The Department of Structural Engineering of the NTUA School of Civil Engineering in synergy with the Department of Geotechnical Engineering, provides the Postgraduate Course of Studies. The Department of Geotechnical Engineering contributes to the program with the following courses:
The geotechnical applications (i.e. settlement of structures, embedded retaining walls, reinforced soil retaining walls and/or steepened embankments; seismic loading of retaining walls, bridge abutments, piles and pile groups) are related to engineering practice and to current research work.

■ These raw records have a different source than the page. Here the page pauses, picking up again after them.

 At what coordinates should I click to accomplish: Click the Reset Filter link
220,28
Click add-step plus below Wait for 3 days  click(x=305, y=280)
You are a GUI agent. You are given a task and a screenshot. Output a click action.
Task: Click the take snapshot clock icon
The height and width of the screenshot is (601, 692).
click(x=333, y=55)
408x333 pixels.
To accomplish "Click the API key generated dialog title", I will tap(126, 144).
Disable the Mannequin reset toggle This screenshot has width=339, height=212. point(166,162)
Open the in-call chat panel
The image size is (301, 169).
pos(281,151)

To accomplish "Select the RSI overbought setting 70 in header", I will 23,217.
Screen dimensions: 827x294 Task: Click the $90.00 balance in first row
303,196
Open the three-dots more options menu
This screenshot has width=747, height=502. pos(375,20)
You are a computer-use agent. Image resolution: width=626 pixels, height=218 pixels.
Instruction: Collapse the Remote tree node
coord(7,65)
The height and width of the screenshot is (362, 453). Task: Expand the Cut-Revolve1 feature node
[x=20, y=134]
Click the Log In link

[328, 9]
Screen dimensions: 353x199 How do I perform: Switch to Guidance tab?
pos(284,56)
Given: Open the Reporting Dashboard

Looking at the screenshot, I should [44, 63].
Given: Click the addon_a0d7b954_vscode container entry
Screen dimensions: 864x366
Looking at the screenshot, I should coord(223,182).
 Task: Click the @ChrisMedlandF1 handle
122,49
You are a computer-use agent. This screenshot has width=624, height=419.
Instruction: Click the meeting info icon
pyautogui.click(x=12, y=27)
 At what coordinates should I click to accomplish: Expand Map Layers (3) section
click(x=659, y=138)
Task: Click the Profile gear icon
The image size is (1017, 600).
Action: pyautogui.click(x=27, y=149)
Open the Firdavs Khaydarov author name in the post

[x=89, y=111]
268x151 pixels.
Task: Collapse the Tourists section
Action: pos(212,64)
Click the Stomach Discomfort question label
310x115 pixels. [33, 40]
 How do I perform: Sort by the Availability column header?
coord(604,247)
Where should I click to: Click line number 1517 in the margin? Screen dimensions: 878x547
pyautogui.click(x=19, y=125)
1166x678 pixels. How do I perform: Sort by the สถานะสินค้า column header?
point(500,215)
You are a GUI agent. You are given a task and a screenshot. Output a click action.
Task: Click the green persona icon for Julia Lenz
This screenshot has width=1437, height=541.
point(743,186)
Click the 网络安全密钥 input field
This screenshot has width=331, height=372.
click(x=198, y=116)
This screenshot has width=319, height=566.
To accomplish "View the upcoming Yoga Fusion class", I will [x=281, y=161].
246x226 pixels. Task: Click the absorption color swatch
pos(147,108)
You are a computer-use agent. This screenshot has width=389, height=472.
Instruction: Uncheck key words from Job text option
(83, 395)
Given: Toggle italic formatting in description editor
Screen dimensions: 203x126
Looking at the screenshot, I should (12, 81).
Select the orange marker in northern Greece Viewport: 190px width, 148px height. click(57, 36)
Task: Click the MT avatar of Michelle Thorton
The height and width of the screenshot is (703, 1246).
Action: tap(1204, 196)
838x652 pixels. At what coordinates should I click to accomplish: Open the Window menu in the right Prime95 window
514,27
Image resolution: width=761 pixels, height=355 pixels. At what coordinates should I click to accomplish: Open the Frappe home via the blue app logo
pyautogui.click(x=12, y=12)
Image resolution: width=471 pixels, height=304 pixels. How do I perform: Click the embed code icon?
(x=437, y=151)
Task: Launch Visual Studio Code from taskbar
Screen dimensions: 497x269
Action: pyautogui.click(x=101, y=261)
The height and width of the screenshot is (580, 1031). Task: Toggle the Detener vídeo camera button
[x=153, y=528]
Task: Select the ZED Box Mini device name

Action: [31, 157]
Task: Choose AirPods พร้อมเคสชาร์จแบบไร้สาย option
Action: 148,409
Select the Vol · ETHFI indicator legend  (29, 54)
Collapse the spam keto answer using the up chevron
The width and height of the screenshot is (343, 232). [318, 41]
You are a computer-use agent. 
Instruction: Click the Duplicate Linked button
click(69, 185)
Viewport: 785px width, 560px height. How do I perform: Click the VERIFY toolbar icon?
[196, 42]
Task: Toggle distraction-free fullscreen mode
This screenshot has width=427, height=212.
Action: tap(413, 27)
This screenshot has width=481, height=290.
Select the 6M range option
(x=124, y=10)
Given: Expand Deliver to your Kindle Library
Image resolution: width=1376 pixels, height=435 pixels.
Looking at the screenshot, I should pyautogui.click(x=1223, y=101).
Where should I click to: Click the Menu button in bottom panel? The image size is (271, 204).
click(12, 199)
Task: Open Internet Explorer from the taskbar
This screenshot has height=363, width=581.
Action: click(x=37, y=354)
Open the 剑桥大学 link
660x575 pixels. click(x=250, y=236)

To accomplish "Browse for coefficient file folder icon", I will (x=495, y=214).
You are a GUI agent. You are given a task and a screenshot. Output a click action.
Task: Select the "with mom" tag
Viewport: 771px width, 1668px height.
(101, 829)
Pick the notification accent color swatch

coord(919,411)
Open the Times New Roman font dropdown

The topics of seepage, compression and consolidation are examined briefly and by using an extended case study of the Tower of Pisa as a theme, the concepts can be applied to different soils and the long-term settlement of soil can be assessed. The major challenges facing designers of embedded retaining walls such as secant bored pile walls and diaphragm walls used in the construction of deep sections of retained cuttings and cut-and-cover tunnels in road schemes and multi-propped deep excavations in urban areas are examined. The study of retaining systems is extended to include reinforced soil retaining walls and/or steepened embankments, as a relatively new cost effective method of construction which reduces embankment width and land-take and is environmentally acceptable. The response of piles and pile groups to seismic loading is also examined; the benefits of Unconventional Seismic Foundation Design in changing the established philosophy in seismic foundation design are assessed. In situ measurements of stress, deformation and pore pressures as well as instrumentation for monitoring structures are briefly described. As part of the course case studies are analysed and the Codes of practice are applied, using bespoke and commercial software.
Instructors: V. Georgiannou, G. Gazetas
Assistant: E. Pavlopoulou
This post-graduate course has the following themes: 1. Introduction to Geotechnical Earthquake Engineering. Basic elements of engineering seismology, with emphasis on strong ground motion. 2. Single degree of freedom structural vibration with base excitation, elastic response spectra. 3. Seismic wave (P, S, Rayleigh, Love) propagation in homogeneous and inhomogeneous soil. 4. Seismic design of underground tunnels and pipelines against seismic waves and permanent ground displacements. 5. Soil amplification (or de-amplification) of seismic ground motion with analytical and numerical methods. Practice with dedicated software. 6. Seismic design of retaining walls with the Mononobe-Okabe method (pseudo-static design) and with Richards-Elms (allowable displacements). 7. Topography effects and seismic design of soil and rock slopes. 8. Liquefaction, with emphasis on assessment methods and on its effects on Civil Engineering works. Description of ground improvement methods and methods for mitigating the effects of liquefaction.
Instructors: G. Bouckovalas, A. Papadimitriou
Assistants: J. Tsiapas, K. Mpazaios, L. Tsantilas